> [The tasks]
a - In the car audio forum thread, transcribe the passage starting at "I also forgot" and ending at "as a result.".
b - According to the car audio forum thread, which parts did f5racing take out of the stock A-pillars?

-- begin Given text --

I lost may build images due to a hard drive dying, but here's a build log I have on VW Vortex currently:

VWVortex.com - John Reid's JSW audio system build

I also frequent the HAT forums, even if they've been a bit slow recently.


----------



## f5racing (Apr 9, 2012)

John Reid said:


> Hey; MKV here as well, but a Sportwagen.
> 
> Another option is to redo the A-pillar tweeter mount so that it fires _correctly_, and put the L4s in the kicks, as I have them:
> 
> ...


Thanks for the info John, and the link as well. I am going to try the factory location for the L6's (would love a set of L8's, but I think the 6's will be fine), and see what I can get out of them with the proper tuning. The A-pillars are going to get re-profiled to blend with the new dash pods that are going to house the L4's, and then get re-wrapped in factory fabric to help them blend back in. *Where did you get the fabric for the pillars? VW?*

If I open up the bottom of the pillars, I can utilize the the space between the plastic pillar and the metal support, as well at the air space in the sub dash since I removed the defog vents that are in the stock pillars.

I think this will be enough air for the L4's, especially since I plan on making a rather large chamber for each side. Hopefully I can get started on the windshield facing pieces tomorrow, but will have to wait and see if the clock cooperates.


----------



## f5racing (Apr 9, 2012)

I also forgot to mention in the original post, but the entire car has been treated for vibration/sound.

A generous helping of CLD, coupled with a ton of CCF and MLV covering every surface I could get to in the cabin. I cannot believe how much sound was stopped as a result.

I may also move to 2 swr-842D's rather than the 1 swr-843D. Will have to see how the entire thing sounds before I decide to make that change and rebuild the box.

-- end Given text --
-- begin Provided material --

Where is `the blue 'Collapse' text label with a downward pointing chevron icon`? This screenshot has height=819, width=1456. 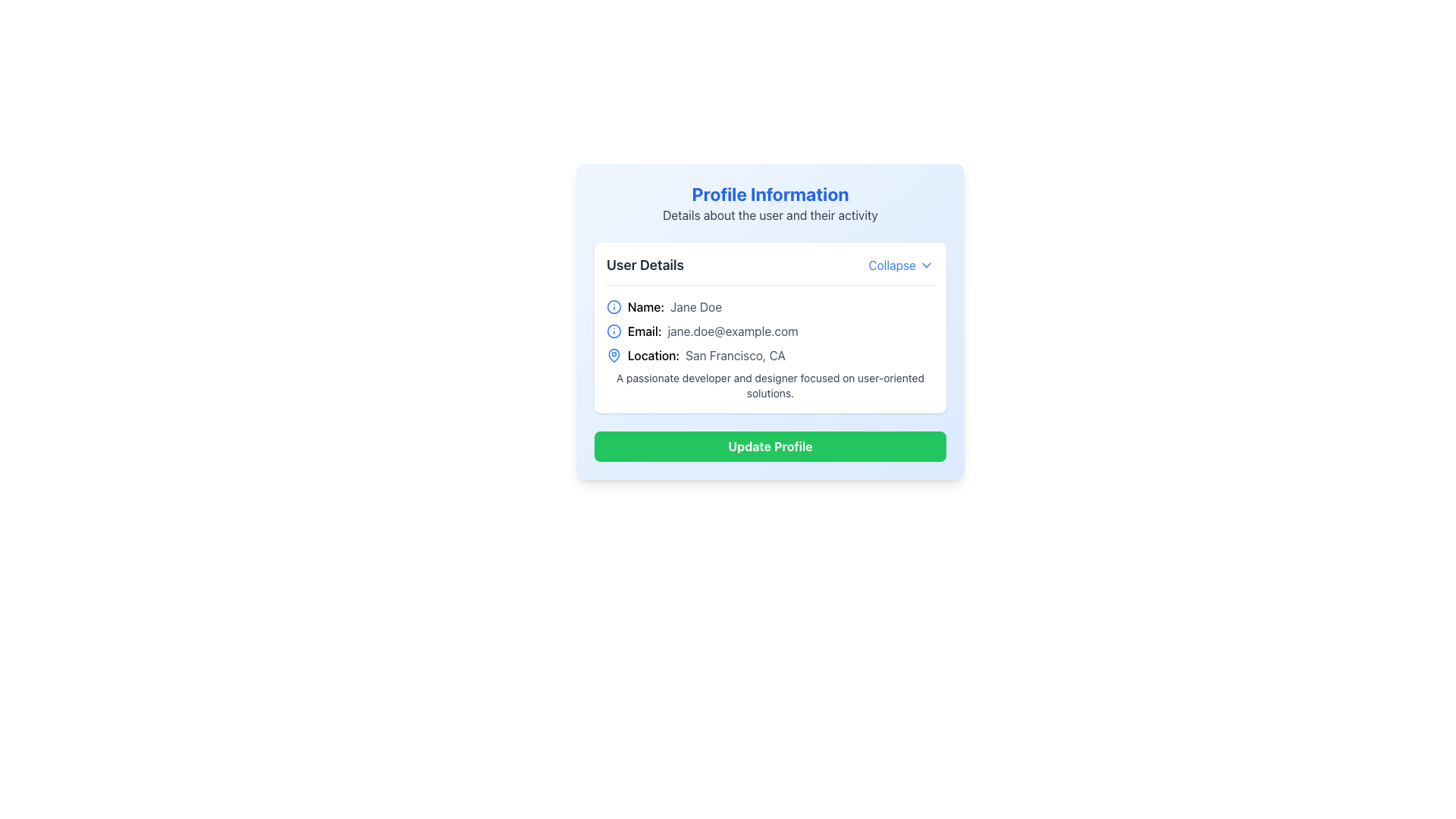 the blue 'Collapse' text label with a downward pointing chevron icon is located at coordinates (901, 265).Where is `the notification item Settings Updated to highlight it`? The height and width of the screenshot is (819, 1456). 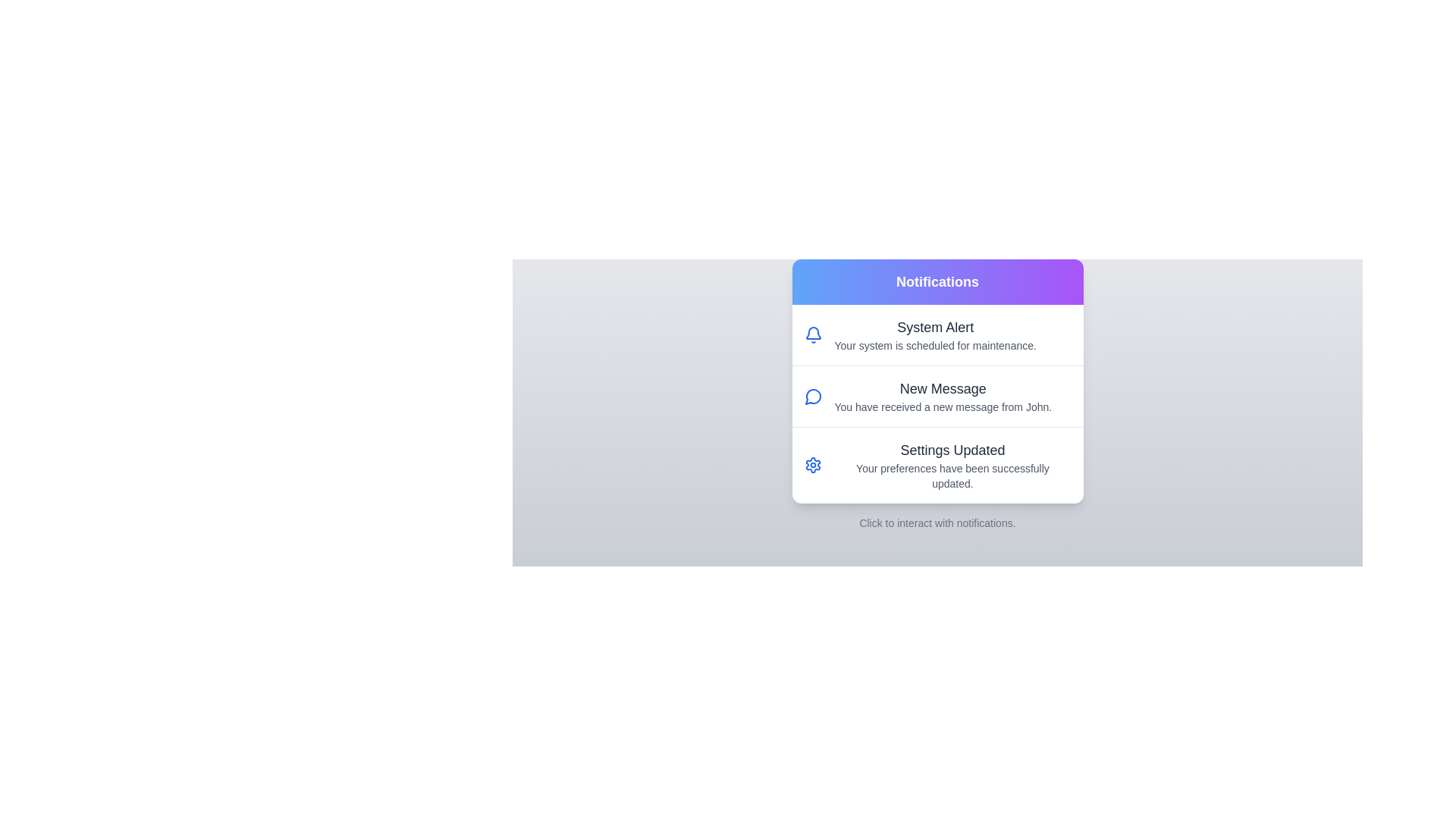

-- end Provided material --

> [Answers for the tasks]
a -
I also forgot to mention in the original post, but the entire car has been treated for vibration/sound.

A generous helping of CLD, coupled with a ton of CCF and MLV covering every surface I could get to in the cabin. I cannot believe how much sound was stopped as a result.

b - The defog vents.